Gifts, Meals and Prosecution: BHP Billiton’s Settlement
The SEC is on a mission – companies that engage in egregious payment schemes for gifts, hospitality and travel are going to get prosecuted for civil FCPA violations. Recent SEC enforcement actions against companies continue, and BHP Billiton’s settlement last week is another example of the SEC’s prosecution strategy.
BHP Billiton agreed to pay a $25 million penalty to settle SEC charges for internal controls violations arising from its program to sponsor attendance of government representatives at the 2008 Beijing Summer Olympics.

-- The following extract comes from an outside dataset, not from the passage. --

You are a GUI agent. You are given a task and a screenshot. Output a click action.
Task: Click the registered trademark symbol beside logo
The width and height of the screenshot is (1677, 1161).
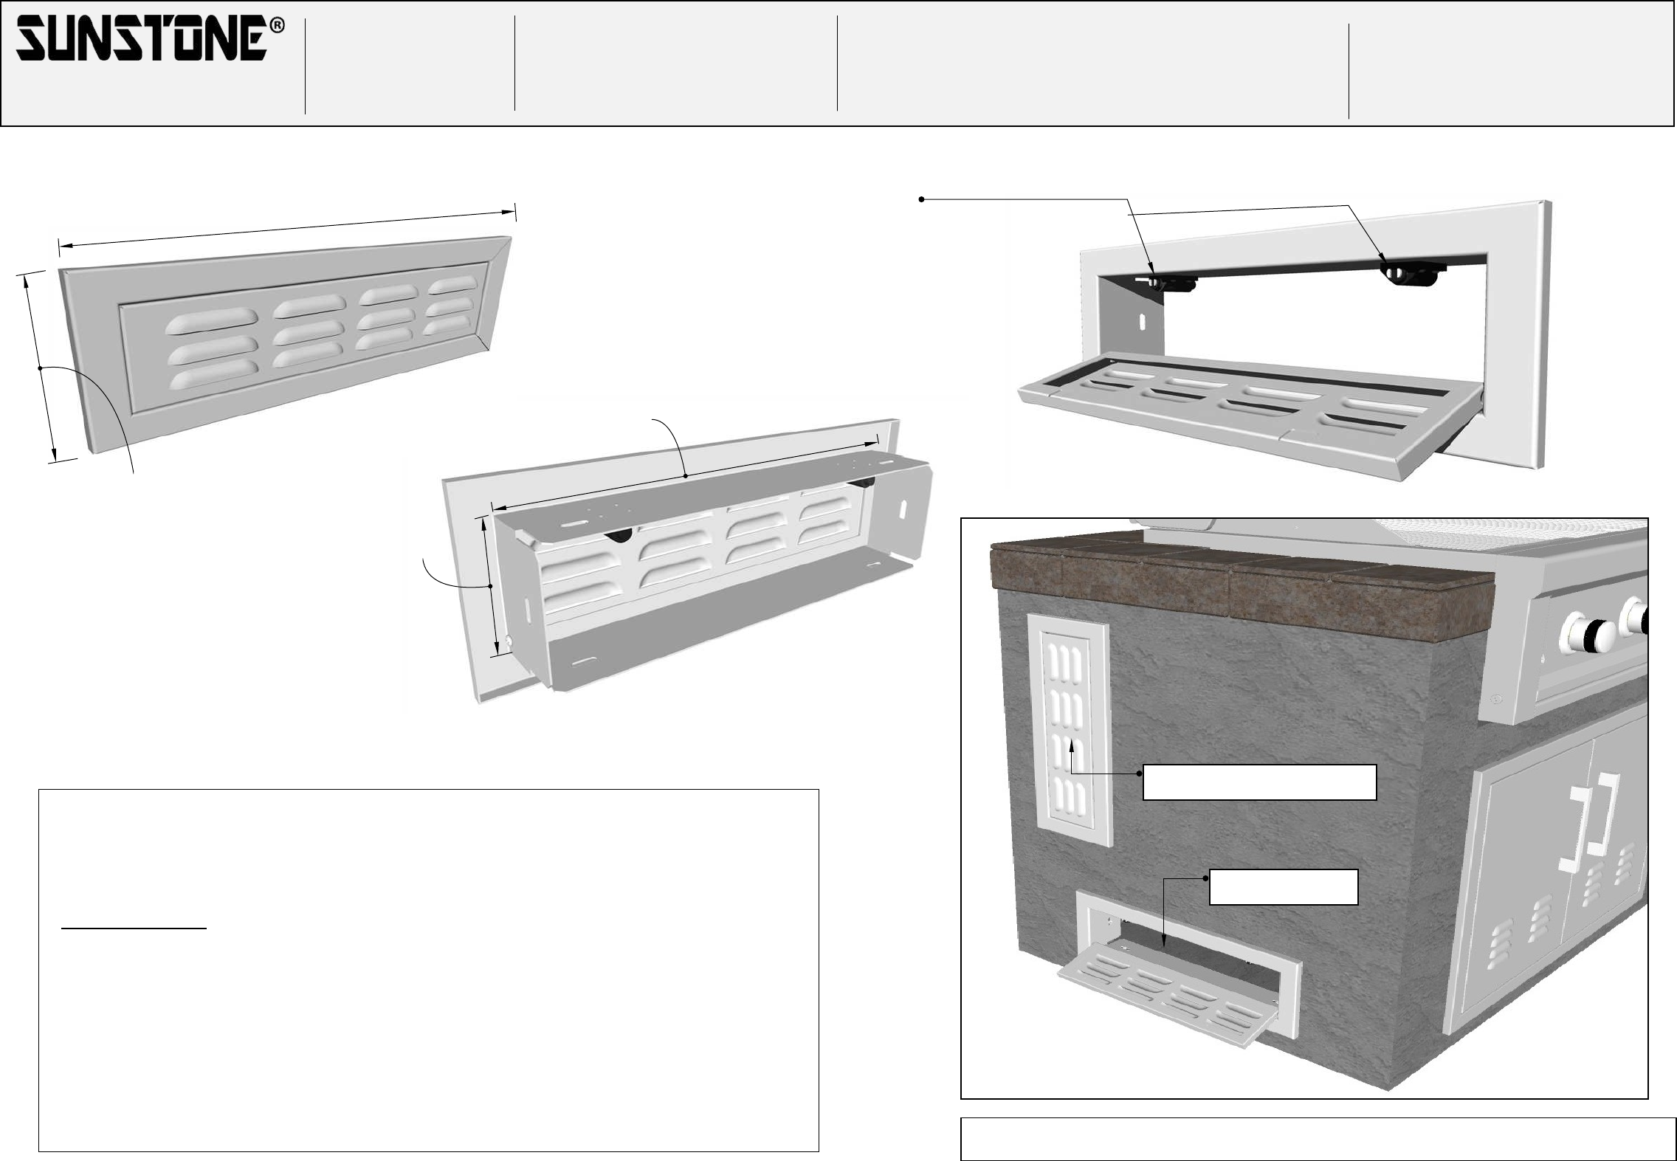(x=277, y=26)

The SEC’s enforcement action focused on BHP’s failure to maintain sufficient controls over its global hospitality program when it invited 176 government officials and employees to state-owned enterprises to attend the Olympic Games at the company’s expense. Approximately 60 guests as well as some spouses and others attend the Summer Olympic Games. BHP paid for them to attend for a three or four-day hospitality package that included event tickets, luxury hotel accommodations and sightseeing excursions valued at $12,000 to $16,000 per excursion. Sponsored guests were primarily from countries in Africa and Asia.
Those are the headlines from the story in this case. However, there is much more that is relevant from a compliance standpoint.
BHP recognized that the invitations to government officials to the Olympics created a serious anti-corruption risk. Unfortunately, BHP’s internal controls were not sufficient, from the SEC’s viewpoint, to mitigate this risk.
First, the purpose of the hospitality program, as specifically expressed by BHP, was to “reinforce and develop relationships with key stakeholders” in China and in “product and investor markets, and regions where [BHP has] or would like to have operations.” BHP employees prepared specific leverage plans to develop relationships with key stakeholders to increase business opportunities. Specific invitees were identified based on the “business benefit” of an Olympic invitation.
BHP designed a specific application for business managers to submit requesting authority to invite individuals, including government officials. BHP’s Country President was required to approve the application.
The SEC cited the following deficiencies in the internal review process:
First, BHP did not require independent legal or compliance review of the applications by someone outside the business unit, and failed to communicate that the Ethics Panel was not reviewing and approving each application. As a result, business managers had sole and exclusive authority to review and approve the application.
Second, some hospitality applications were not accurate or complete, and did not identify some invitee’s as government officials, even when BHP had ongoing negotiations or efforts to obtain access to mining rights. Many applications shared the same explanation for why the application was appropriate.
Third, BHP did not provide employees and executives with any specific training on how to fill out the forms or how to evaluate whether the invitation complied with its business conduct policies.
Fourth, BHP did not institute a process to update the form if conditions changed prior to the event.
Fifth, BHP did not address any ongoing interactions the company was having in other parts of the company outside of the specific parties involved in the invitation.
In the end, as a result of its failure to design and maintain sufficient internal controls over the global hospitality program, BHP invited a number of government officials who were directly involved with, or in a position to influence pending negotiations concerning access rights.
The SEC’s action underscores an important trend – even when a company has an existing compliance program and policy, a company has to ensure that it is tailored to the risk and satisfies basic risk reduction strategies and requirements. If not, the SEC will always be able to cite deficiencies in a company’s internal controls as the basis for an enforcement action.